Anti‐pruritic effect of isothiocyanates: Potential involvement of toll‐like receptor 3 signaling

The innate immune system has an emerging role as a mediator of neuro‐immune communication and a therapeutic target for itch. Toll‐like receptor 3 (TLR3) plays an important role in itch, as shown in TLR3 knock‐out mice. In this study, to evaluate effects of TLR3 inhibitors on histamine‐independent itch, we used two kinds of isothiocyanate (ITC). Both phenethyl isothiocyanate (PEITC) and sulforaphane (SFN) inhibited Poly I:C (PIC)‐induced signaling in the RAW264.7 cell line. We then investigated the anti‐pruritic effect of these compounds on PIC‐ and chloroquine (CQ)‐induced scratching behavior. PEITC and SFN both suppressed PIC‐evoked scratching behavior in mice, and PEITC also inhibited CQ‐induced acute itch. Finally, we examined the oxazolone‐induced chronic itch model in mice. Surprisingly, oral dosing of both compounds suppressed scratching behaviors that were observed in mice.

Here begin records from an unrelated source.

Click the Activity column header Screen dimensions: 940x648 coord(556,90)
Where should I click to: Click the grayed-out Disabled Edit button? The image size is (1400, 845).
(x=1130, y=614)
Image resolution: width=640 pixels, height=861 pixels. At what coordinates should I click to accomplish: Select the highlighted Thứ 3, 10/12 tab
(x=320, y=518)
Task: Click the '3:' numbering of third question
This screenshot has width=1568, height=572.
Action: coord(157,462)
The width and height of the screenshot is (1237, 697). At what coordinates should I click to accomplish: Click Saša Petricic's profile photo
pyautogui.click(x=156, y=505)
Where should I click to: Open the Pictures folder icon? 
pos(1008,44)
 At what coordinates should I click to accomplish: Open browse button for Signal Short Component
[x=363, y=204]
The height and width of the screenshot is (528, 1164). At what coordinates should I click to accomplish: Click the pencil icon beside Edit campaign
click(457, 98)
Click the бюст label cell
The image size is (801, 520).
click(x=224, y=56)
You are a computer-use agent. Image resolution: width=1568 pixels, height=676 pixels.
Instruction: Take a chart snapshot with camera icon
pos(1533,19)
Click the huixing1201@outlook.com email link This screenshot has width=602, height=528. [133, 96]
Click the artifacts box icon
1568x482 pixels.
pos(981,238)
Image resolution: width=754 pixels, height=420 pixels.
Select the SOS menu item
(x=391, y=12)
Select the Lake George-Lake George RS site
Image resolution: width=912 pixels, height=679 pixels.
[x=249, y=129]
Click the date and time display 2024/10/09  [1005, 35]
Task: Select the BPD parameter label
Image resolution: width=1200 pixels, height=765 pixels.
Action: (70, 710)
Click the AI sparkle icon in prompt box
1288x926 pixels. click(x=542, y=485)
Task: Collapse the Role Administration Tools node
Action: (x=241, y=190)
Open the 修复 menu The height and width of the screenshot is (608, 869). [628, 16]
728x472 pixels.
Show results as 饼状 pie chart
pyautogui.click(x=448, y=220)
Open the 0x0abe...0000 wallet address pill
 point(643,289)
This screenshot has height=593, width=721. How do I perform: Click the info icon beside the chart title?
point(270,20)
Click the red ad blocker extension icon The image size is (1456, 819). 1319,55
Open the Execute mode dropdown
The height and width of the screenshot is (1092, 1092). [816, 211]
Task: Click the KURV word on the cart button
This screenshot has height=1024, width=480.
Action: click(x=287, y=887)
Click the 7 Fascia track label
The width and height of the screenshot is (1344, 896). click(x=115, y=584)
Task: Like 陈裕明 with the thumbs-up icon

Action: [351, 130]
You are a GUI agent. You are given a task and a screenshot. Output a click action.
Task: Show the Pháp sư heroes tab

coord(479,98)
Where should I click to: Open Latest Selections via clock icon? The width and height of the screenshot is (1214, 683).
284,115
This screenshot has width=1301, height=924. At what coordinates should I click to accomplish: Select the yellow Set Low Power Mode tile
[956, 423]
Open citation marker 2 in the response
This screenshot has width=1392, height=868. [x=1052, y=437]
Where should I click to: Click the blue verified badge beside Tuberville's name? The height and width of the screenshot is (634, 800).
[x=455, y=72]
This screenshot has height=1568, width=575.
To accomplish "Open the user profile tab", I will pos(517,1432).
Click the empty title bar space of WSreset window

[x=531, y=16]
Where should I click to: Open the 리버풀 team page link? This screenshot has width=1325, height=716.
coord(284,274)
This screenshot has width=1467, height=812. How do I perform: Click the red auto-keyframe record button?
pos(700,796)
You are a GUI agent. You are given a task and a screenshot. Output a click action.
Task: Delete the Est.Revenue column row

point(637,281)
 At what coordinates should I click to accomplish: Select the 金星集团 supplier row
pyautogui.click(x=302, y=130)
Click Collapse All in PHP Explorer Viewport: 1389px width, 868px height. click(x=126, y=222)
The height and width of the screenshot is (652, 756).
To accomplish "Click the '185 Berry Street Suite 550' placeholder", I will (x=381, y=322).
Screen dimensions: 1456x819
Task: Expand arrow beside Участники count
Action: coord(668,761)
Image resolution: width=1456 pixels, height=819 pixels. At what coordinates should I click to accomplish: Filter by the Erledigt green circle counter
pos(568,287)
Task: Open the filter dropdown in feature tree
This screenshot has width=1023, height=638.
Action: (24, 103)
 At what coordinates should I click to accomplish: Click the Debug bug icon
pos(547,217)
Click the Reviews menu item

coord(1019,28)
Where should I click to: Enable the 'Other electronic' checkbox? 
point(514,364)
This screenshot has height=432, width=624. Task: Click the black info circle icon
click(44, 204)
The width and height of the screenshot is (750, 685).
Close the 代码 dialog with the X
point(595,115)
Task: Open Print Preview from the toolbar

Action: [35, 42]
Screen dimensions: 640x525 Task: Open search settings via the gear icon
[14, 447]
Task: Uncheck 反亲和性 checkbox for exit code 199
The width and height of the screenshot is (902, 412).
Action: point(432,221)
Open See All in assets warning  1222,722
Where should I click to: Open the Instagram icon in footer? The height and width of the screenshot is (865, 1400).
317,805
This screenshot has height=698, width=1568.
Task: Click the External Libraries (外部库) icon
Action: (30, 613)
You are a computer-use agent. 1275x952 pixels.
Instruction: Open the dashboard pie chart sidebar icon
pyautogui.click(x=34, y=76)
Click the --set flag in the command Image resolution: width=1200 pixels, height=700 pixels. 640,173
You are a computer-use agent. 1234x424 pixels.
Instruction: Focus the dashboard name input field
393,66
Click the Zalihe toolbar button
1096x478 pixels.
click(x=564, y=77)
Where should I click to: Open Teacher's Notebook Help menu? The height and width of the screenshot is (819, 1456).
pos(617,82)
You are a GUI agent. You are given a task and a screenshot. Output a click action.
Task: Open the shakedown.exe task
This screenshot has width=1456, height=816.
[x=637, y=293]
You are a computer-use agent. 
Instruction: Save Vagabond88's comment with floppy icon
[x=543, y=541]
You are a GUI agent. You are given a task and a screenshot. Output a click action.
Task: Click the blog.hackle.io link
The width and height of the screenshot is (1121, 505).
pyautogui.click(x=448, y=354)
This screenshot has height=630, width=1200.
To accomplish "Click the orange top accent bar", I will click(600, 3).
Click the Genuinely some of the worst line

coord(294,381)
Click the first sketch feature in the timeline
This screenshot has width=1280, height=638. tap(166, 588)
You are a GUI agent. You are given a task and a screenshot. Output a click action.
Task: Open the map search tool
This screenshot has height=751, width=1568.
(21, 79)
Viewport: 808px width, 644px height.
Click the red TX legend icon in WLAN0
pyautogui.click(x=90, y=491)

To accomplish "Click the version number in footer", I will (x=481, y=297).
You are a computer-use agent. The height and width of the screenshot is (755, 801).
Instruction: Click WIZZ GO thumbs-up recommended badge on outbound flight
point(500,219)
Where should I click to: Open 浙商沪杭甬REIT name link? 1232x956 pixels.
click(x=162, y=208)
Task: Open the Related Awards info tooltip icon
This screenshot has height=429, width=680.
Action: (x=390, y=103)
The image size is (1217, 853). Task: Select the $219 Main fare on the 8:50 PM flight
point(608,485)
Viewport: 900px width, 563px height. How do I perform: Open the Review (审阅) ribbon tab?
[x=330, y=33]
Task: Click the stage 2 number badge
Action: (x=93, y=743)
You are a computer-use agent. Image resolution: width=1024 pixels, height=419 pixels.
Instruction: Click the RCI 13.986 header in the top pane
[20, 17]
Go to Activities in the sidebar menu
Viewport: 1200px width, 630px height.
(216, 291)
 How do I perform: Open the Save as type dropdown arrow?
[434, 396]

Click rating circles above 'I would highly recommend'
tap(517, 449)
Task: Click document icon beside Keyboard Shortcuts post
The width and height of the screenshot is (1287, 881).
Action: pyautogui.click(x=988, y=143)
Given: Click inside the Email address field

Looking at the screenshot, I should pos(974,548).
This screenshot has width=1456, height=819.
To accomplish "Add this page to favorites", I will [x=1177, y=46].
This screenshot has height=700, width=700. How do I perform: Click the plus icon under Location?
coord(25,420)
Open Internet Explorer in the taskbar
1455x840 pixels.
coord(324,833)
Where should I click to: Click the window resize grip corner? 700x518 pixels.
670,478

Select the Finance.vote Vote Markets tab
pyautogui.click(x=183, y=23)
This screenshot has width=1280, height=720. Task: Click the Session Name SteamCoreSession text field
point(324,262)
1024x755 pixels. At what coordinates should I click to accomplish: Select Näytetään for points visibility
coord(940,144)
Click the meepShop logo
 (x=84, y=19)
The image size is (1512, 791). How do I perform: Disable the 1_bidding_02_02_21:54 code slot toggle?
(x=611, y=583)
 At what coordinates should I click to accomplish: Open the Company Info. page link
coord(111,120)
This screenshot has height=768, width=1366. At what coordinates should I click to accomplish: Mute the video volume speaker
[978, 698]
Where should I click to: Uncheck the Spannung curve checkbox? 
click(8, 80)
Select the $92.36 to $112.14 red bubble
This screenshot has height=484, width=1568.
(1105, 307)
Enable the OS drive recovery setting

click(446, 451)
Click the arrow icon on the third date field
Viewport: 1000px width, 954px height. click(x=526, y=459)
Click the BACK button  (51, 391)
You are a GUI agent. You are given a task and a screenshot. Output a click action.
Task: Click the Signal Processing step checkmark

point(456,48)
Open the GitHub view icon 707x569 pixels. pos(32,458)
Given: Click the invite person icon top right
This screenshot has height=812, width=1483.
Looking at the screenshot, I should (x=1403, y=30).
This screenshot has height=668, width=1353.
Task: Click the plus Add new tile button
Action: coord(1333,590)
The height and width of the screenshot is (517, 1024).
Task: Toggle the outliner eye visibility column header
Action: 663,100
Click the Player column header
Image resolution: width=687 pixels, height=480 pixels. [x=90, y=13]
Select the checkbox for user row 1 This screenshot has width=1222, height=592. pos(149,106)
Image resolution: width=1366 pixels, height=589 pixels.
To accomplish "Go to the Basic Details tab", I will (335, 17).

Our findings demonstrate that TLR3 is a critical mediator in acute and chronic itch transduction in mice and may be a promising therapeutic target for pruritus in human skin disorders. It is noteworthy that SFN has potential for use as an antipruritic as it is a phytochemical that is used as a supplement. Isothiocyanates (ITCs) demonstrated an anti‐pruritic effect on histamine‐independent itch through the modulation of toll‐like receptor 3 signaling. The present results demonstrate ITCs might be promising drugs for the treatment of acute and chronic pruritus in human skin disorders.